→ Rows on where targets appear
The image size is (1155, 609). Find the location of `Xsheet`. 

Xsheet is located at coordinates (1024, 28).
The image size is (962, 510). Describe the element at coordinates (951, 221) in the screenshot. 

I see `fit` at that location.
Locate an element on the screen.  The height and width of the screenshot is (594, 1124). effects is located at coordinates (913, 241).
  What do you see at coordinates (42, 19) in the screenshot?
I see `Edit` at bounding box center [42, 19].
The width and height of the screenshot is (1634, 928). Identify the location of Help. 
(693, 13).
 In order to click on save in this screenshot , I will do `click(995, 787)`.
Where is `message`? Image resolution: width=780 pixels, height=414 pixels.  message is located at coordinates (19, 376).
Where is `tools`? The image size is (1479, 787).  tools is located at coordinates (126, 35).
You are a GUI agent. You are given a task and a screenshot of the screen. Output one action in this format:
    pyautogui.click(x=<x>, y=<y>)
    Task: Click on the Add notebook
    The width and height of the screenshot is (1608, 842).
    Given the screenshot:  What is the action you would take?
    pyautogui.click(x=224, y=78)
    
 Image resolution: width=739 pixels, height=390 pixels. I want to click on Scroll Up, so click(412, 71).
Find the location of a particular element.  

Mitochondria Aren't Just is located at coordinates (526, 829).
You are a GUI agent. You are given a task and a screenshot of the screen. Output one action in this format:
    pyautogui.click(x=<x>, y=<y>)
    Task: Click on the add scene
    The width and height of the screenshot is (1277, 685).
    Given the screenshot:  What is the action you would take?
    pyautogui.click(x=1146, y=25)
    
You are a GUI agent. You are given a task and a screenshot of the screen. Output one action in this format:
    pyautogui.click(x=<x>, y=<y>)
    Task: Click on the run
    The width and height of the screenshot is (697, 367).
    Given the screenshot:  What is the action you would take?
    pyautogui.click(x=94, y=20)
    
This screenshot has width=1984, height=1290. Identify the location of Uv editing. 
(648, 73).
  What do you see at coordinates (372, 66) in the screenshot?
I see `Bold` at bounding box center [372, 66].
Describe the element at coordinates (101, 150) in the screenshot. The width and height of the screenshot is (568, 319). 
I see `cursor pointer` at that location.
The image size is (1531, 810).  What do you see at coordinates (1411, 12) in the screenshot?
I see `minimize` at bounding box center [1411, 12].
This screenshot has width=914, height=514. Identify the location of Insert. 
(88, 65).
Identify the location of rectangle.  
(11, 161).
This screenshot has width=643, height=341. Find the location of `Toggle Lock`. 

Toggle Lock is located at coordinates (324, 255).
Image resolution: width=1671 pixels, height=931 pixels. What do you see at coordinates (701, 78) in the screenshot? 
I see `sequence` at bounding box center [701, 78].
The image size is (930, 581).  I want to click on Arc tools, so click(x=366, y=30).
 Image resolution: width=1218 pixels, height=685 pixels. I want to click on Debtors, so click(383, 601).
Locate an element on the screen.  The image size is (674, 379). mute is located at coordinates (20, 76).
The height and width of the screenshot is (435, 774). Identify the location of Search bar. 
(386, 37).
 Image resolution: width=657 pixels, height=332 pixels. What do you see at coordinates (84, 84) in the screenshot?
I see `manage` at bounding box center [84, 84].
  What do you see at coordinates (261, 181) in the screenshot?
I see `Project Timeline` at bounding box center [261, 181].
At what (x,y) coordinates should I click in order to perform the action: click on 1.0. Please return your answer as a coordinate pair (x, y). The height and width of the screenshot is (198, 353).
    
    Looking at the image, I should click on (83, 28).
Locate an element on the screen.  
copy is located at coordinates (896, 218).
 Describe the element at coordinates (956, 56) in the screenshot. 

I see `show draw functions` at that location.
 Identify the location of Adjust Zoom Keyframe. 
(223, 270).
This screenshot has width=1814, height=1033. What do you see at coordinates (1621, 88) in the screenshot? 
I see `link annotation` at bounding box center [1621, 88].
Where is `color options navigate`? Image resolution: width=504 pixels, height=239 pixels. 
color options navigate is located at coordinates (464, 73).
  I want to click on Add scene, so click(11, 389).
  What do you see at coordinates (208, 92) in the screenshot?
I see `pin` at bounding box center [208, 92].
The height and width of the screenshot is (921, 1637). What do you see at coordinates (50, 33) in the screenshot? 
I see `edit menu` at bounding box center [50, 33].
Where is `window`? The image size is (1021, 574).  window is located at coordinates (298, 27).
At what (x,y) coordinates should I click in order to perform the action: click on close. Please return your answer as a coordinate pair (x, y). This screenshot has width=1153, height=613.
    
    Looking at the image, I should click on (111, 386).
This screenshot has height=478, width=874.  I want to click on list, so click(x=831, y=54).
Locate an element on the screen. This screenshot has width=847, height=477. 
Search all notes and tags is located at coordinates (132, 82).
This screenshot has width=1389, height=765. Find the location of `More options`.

→ Written task
Rewrite everything from the line containing "The height and width of the screenshot is (921, 1637)." down to the line containing "coordinates (298, 27).", replacing "screenshot" with "screen capture" and keeping all else the same.

→ Output of the task
The height and width of the screen capture is (921, 1637). What do you see at coordinates (50, 33) in the screen capture? 
I see `edit menu` at bounding box center [50, 33].
Where is `window`? The image size is (1021, 574).  window is located at coordinates (298, 27).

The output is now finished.